RE: select query does not find indexed pdf document

Bob Sandiford Mon, 12 Sep 2011 10:39:35 -0700

Hi, Michael.

Well, the stock answer is, 'it depends'


For example - would you want to be able to search filename without searching 
file contents, or would you always search both of them together?  If both, then 
copy both the file name and the parsed file content from the pdf into a single 
search field, and you can set that up as the default search field.

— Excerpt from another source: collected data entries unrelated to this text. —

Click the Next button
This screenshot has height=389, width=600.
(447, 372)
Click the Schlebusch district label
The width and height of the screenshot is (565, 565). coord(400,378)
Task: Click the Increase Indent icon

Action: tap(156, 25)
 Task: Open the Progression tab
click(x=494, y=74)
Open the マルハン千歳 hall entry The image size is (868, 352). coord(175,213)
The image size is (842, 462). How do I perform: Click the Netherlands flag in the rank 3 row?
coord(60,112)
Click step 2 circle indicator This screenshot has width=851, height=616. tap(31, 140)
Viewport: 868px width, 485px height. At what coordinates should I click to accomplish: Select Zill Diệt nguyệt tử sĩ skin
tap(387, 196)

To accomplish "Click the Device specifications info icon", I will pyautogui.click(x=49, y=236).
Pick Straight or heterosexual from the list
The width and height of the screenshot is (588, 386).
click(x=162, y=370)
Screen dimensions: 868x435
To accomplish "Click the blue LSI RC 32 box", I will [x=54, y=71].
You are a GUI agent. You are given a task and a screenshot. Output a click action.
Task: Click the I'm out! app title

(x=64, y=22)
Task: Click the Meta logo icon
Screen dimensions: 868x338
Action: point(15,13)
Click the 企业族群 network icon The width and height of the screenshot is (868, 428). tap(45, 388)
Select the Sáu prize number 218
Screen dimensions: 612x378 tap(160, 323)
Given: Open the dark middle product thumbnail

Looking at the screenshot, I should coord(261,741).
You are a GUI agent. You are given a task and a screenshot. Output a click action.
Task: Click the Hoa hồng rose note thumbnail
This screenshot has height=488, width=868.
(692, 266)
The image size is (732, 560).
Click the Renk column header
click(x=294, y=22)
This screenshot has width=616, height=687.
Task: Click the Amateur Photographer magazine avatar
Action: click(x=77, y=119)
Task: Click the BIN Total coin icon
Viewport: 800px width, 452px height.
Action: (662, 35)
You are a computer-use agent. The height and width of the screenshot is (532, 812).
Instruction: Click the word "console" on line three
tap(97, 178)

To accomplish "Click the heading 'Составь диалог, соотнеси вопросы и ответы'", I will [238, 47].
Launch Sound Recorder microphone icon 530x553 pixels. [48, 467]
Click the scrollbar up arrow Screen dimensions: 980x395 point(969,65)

Or - what kind of processing / normalizing do you want on this data?  Case 
insensitive?  Accent insensitive?  If a 'word' contains camel case (e.g. 
TheVeryIdea), do you want that split on the case changes?  (but then watch out 
for things like "iPad")  If a 'word' contains numbers, do want them left 
together, or separated?  Do you want stemming (where searching for 'stemming' 
would also find 'stem', 'stemmed', that sort of thing?)  Is this always 
English, or are the other languages involved.  Do you want the text processing 
to be the same for indexing vs searching?  Do you want to be able to find hits 
based on the first few characters of a term?  (ngrams)

Do you want to be able to highlight text segments where the search terms were 
found?

probably you want to read up on the various tokenizers and filters that are 
available.  Do some prototyping and see how it looks.

Here's a starting point: 
http://wiki.apache.org/solr/AnalyzersTokenizersTokenFilters

Basically, there is no 'one size fits all' here.  Part of the power of Solr / 
Lucene is its configurability to achieve the results your business case calls 
for.  Part of the drawback of Solr / Lucene - especially for new folks - is its 
configurability to achieve the results you business case calls for. :)

Anyone got anything else to suggest for Michael?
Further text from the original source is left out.